◆ **About this exercise**: Which lines of the data below include the string "blue"? Return each of them.

◆ **Dataset records**:
****

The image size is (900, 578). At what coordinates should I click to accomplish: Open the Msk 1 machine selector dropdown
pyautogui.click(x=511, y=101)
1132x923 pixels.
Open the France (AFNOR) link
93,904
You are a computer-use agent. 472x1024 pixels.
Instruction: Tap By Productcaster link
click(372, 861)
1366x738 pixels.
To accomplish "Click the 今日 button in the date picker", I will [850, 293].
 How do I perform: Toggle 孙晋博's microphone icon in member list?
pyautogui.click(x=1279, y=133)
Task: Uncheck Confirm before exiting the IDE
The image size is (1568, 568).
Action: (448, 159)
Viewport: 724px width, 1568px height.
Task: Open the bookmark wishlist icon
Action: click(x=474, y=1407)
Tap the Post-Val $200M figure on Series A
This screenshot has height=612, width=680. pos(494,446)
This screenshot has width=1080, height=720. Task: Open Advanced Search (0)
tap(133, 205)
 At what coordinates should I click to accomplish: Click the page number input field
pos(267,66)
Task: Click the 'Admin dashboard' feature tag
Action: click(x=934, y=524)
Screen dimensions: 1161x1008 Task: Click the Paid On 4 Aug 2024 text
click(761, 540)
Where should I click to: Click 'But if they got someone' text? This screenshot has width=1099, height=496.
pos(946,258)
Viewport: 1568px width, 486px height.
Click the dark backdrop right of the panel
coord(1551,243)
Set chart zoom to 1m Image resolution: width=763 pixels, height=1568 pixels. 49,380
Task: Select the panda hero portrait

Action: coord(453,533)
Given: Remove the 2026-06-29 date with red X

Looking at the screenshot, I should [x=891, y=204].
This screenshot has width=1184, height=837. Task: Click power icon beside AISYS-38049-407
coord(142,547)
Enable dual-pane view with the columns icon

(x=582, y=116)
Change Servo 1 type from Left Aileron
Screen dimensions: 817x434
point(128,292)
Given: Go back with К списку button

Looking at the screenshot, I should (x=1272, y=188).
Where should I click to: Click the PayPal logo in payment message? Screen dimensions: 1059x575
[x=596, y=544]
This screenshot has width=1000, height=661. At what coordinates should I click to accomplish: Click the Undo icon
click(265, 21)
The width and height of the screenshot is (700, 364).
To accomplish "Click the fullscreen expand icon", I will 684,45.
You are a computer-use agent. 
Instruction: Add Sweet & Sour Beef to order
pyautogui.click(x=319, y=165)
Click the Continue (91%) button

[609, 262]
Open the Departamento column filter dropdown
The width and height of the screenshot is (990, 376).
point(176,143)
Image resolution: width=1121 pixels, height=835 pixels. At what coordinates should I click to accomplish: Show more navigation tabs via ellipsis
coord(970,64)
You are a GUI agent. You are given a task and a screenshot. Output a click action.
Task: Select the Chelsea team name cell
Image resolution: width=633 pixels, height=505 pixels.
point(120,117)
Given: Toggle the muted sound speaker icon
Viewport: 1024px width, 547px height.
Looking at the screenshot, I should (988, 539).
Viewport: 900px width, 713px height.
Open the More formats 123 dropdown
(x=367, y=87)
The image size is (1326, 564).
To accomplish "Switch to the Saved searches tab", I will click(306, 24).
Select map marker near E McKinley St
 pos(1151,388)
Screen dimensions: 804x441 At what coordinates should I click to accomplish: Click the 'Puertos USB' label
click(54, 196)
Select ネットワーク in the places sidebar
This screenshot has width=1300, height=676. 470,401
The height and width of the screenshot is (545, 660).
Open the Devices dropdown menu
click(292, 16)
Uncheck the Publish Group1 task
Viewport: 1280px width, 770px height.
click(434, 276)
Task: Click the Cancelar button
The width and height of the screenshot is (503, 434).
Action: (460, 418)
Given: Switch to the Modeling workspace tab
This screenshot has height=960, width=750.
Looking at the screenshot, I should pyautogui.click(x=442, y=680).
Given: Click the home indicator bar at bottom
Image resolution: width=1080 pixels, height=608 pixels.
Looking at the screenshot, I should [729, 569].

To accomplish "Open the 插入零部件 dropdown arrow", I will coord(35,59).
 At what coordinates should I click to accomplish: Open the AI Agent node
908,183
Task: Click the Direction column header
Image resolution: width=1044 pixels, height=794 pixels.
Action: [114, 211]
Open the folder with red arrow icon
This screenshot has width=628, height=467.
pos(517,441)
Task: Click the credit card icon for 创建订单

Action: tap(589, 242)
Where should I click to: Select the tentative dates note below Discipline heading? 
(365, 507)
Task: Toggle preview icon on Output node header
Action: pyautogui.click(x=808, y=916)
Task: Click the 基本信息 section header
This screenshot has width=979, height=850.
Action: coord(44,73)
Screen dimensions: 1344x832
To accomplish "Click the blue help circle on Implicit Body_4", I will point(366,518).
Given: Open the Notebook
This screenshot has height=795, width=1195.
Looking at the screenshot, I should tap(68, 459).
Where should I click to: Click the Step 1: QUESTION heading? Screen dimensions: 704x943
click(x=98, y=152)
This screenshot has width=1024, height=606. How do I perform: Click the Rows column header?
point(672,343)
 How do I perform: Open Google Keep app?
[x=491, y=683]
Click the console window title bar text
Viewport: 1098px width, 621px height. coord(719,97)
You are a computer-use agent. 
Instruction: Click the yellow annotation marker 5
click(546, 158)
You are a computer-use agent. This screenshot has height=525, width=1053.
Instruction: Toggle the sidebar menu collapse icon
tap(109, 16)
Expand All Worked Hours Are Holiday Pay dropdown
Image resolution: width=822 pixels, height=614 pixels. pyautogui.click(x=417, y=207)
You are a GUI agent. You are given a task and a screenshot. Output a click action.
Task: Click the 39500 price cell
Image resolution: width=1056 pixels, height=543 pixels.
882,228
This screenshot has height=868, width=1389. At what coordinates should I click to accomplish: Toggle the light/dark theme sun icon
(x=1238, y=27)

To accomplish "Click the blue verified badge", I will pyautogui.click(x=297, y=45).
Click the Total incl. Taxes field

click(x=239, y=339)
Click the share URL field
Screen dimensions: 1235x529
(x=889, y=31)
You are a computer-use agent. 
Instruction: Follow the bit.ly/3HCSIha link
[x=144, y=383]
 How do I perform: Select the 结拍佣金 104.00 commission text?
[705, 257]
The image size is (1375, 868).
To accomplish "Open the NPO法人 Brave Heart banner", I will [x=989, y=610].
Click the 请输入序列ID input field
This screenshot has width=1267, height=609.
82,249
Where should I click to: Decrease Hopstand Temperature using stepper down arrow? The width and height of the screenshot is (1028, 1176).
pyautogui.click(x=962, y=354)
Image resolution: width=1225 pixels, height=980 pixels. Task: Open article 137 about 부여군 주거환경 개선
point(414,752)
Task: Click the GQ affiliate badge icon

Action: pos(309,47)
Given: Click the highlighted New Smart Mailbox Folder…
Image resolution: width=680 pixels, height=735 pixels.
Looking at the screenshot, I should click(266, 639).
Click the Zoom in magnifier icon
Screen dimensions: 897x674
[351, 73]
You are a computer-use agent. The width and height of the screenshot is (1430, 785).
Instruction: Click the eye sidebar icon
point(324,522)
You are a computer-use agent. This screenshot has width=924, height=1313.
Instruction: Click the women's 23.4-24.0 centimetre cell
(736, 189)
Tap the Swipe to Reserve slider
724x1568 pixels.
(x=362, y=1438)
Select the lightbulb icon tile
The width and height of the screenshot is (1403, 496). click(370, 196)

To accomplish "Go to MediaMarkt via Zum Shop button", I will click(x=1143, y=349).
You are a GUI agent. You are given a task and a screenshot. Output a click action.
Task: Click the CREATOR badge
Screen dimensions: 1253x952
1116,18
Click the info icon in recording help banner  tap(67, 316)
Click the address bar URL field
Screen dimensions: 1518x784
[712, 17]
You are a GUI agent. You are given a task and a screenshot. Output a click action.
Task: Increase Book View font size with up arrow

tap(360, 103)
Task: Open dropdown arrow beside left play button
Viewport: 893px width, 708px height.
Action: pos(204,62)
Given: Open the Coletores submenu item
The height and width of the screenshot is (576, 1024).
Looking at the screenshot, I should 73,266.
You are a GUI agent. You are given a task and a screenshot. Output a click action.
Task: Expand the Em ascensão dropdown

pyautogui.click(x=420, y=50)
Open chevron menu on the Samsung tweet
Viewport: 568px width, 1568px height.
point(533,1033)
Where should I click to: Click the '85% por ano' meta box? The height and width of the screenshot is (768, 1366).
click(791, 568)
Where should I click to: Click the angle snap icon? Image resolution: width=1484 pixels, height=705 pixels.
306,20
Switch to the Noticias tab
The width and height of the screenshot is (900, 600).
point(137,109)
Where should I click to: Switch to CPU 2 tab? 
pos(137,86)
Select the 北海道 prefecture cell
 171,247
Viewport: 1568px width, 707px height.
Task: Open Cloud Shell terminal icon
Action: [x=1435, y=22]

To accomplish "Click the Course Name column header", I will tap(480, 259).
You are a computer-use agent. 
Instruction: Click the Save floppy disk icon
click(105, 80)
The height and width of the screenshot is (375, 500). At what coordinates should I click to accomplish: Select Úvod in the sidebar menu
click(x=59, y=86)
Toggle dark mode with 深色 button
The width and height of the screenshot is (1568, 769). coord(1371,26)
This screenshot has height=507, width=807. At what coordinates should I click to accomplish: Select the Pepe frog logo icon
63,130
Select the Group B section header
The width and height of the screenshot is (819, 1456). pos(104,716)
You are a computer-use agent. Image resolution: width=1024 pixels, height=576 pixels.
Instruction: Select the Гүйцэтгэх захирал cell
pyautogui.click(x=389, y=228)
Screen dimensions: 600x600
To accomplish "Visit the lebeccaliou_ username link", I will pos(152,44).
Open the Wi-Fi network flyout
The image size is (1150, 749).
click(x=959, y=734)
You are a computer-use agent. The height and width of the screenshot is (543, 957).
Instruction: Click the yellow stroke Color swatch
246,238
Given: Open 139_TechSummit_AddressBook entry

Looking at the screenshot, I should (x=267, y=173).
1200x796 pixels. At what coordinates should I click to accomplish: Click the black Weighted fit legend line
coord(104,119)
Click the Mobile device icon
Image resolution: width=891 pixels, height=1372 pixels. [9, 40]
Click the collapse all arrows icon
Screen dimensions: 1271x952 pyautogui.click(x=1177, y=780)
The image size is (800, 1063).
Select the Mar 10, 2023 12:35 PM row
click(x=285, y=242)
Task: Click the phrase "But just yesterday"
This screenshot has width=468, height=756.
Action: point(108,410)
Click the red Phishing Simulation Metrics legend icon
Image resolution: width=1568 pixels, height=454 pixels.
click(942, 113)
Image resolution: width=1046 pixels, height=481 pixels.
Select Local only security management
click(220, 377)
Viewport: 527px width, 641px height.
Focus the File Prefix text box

****

◆ **Problem solution**:
To accomplish "Click the blue help circle on Implicit Body_4", I will point(366,518).
To accomplish "Click the blue verified badge", I will pyautogui.click(x=297, y=45).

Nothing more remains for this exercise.